(Records excerpted from a collection)
___

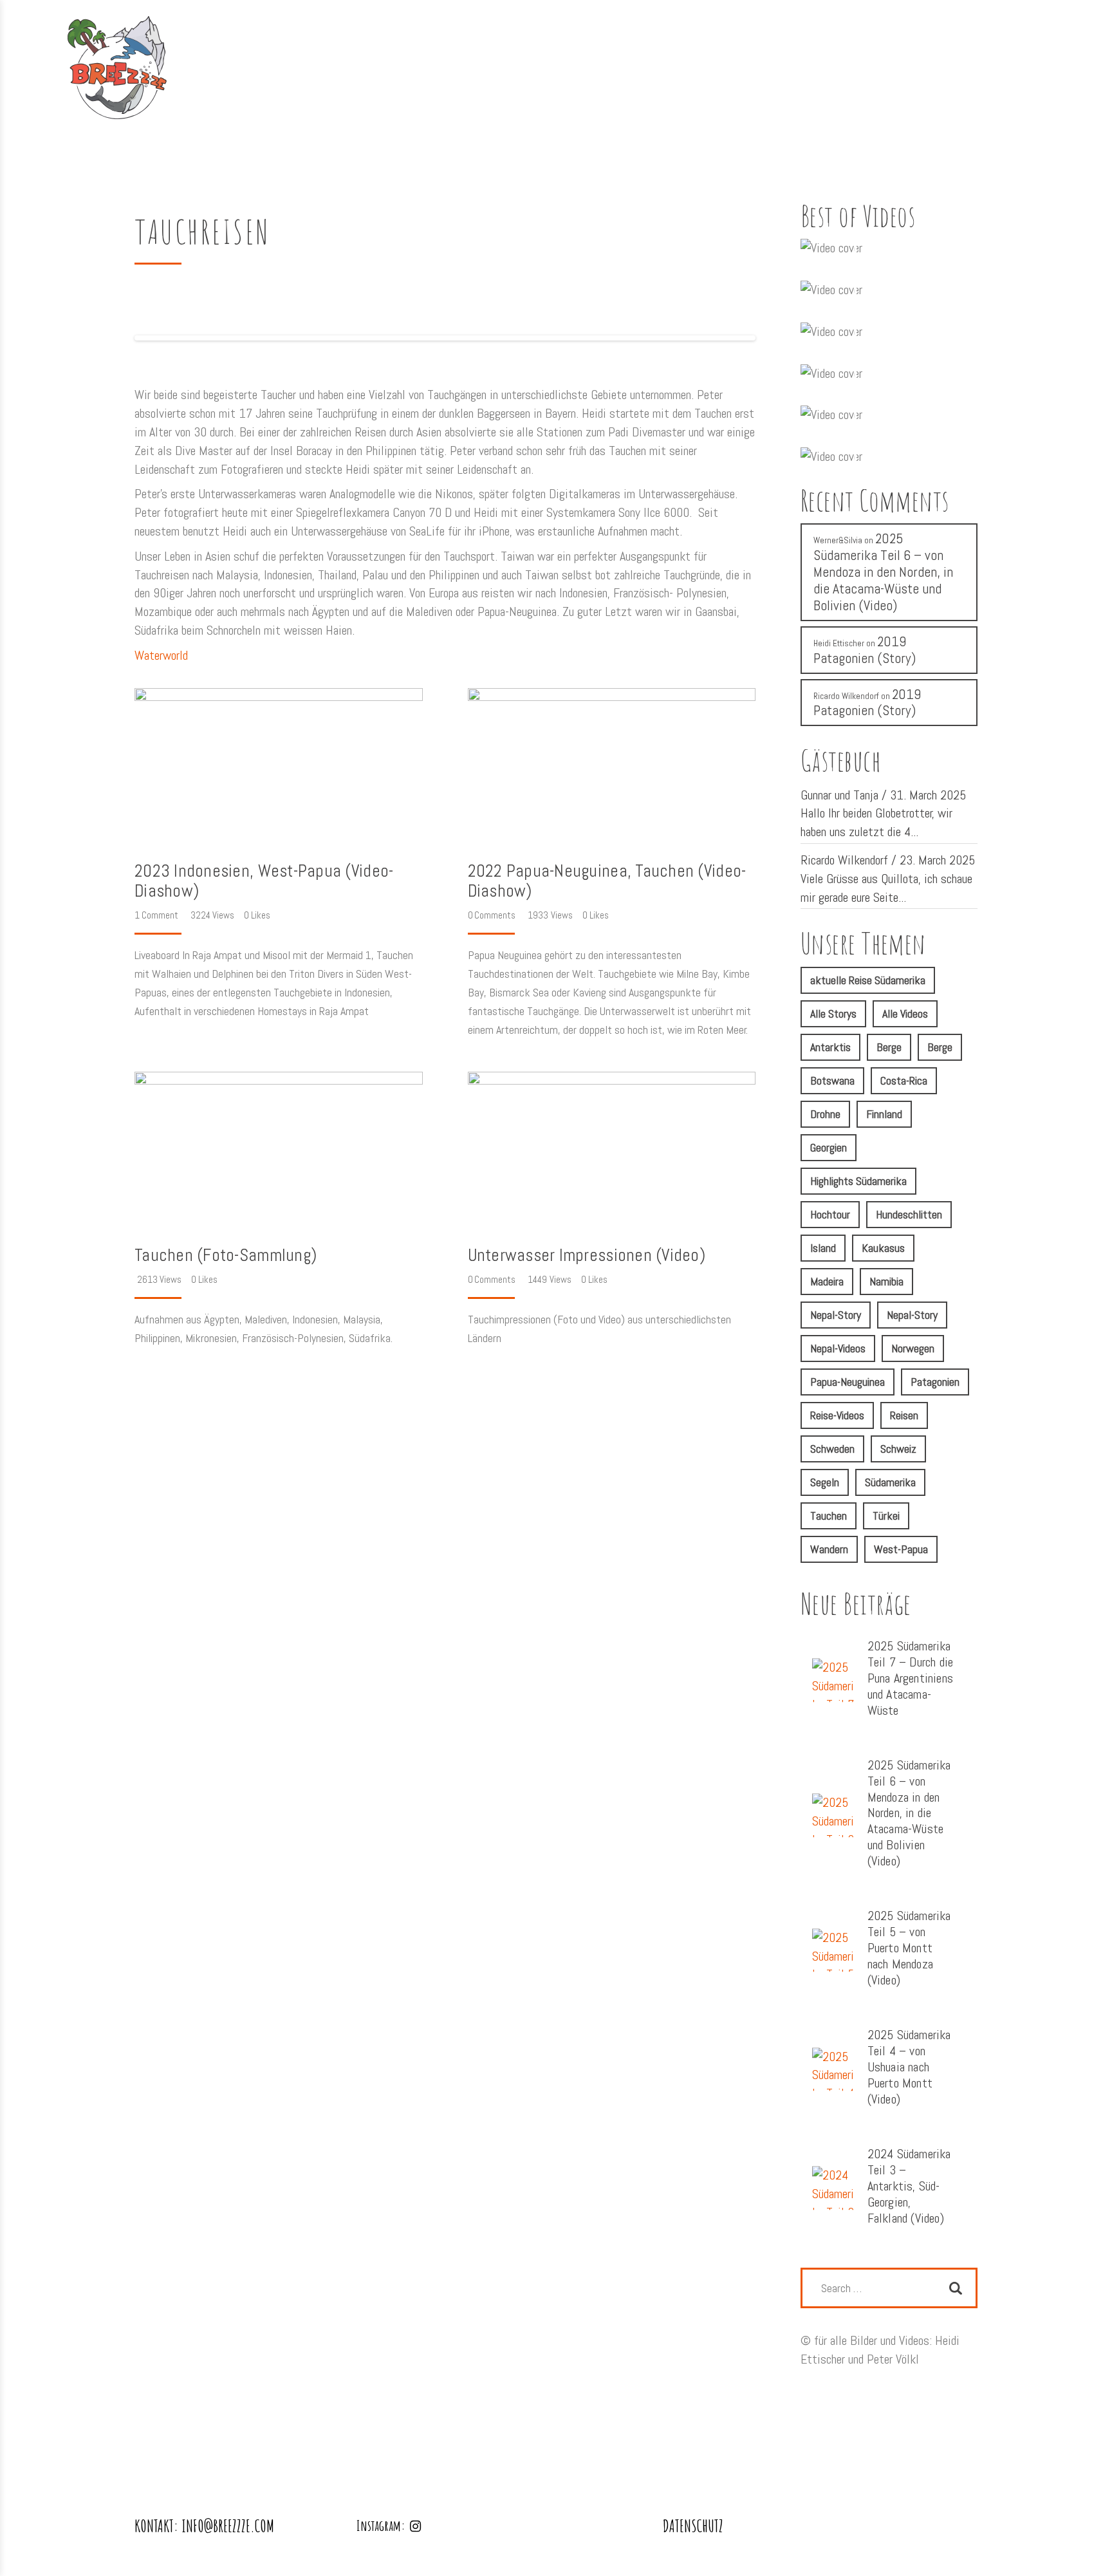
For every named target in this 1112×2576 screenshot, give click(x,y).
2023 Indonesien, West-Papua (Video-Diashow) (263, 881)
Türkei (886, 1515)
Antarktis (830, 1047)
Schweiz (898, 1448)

___

- What needs to be done: Repeat all entries exactly. Skip the pictures.

- Exercise output:
For every named target in this 1112×2576 screenshot, give click(x,y).
2023 Indonesien, West-Papua (Video-Diashow) (263, 881)
Türkei (886, 1515)
Antarktis (830, 1047)
Schweiz (898, 1448)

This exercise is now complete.